John Waters talks newspapers, show business and Pink Flamingos


When revolutionary filmmaker John Waters strode into Norris Cinema Theatre on Friday night to introduce the screening of his most well-known film, Pink Flamingos, he quickly and determinedly grabbed one of the fliers bearing his image and the words “An Evening with John Waters” in gaudy colors and slipped it into his bag.

John Waters introduces his film "Pink Flamingos" to the audience in Norris Cinema Theatre | Photo courtesy of Matthew Wunderlich

The Visions and Voices event Friday night celebrated Waters’ career as well as the release of a new book of interviews, edited by USC School of Cinematic Arts professor James Egan.
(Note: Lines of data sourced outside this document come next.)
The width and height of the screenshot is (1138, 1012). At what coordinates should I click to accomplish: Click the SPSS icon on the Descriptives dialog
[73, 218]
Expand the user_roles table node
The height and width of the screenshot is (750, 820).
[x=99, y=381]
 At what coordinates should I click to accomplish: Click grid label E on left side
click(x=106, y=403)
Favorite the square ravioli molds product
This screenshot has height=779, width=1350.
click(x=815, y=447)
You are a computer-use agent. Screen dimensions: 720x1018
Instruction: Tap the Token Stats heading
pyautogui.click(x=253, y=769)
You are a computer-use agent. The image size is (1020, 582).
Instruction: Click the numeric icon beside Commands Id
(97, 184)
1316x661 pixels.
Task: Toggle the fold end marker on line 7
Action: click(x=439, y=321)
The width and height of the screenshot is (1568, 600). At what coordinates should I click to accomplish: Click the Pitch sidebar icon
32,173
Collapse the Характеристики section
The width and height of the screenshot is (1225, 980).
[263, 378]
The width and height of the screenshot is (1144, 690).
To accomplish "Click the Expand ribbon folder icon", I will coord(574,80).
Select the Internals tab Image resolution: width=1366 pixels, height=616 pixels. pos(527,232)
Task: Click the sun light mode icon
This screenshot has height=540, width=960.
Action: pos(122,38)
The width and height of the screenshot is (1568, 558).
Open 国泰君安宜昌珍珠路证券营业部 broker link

“I let him do it,” Waters said, pointing at Egan across a conference table. “It’s really his book. I don’t like reading my own interviews. It’s like looking at your own director’s commentaries, and the only person who does that is Barbara Streisand.”

A big fan of the University Press of Mississippi series of filmmaker interview books — other interviews include acclaimed figures such as Martin Scorsese and Stanley Kubrick — Waters said he was thrilled to be asked to have a book.

Though Waters might not revisit his own analyses of his life and work, he does pore over any and all media that concerns him. He collects his reviews and stacks them along with other periodicals along the walls of his Baltimore home.

“I’m an old person — I still read newspapers,” Waters said.

Devouring daily periodicals — including the New York Post, which he lauds for outrageous headlines — has always been part of the filmmaker’s self-education. It’s helped him tap into the pulse of modern culture on his way to confronting the public with the anomalous and the shocking.

“I have little patience for complaints about the press by people in show business. I don’t hate doing it,” Waters said. “It’s an opportunity for me to test jokes. And you can make the best movie of all time but you still have to get people to see it. Press is more effective than ads.”

He said his favorite recent bit of news divulged how a witness to the underwear bomber’s flaming hip region exclaimed, “Dude, your pants are on fire!” His favorite headline of all-time came from an ironic obituary for Ike Turner: “Ike Beats Tina To Death.”

Forty years after the original release of the film, Pink Flamingos continues to have a visceral effect on audiences, as evidenced by groans, cringes and squeals at crucially lurid moments such as castrations, incest scenes and the infamous ending where Divine (perhaps the world’s most famous pop cultural transvestite) eats dog poop.

“I’ve never won an obscenity trial,” Waters said. “I mean it is obscene at 9 a.m. in a courtroom, the jury all strangers; this movie is obscene. Whereas tonight it looks beautiful.

Waters later answered questions from the audience about filmmaking, reality television and his reputation as the “Pope of Trash.”

Waters explained the film, named after the pink flamingos on lawns in his native Baltimore, celebrates those who are honest about their own filth. In the surge following the release of films like the pornographic sensation Deep Throat, Waters had wondered what they could do that wasn’t illegal yet.

“The film was more like political action against the tyranny of good taste,” Waters said.

Waters reported that, although he only saw the last half-hour of the screening, it was the first time he’d seen any part of the film in about 15 years.

“This film is my youth,” Waters said. “If I discover the cure for cancer tomorrow, this film will still be the top thing on my obituary.”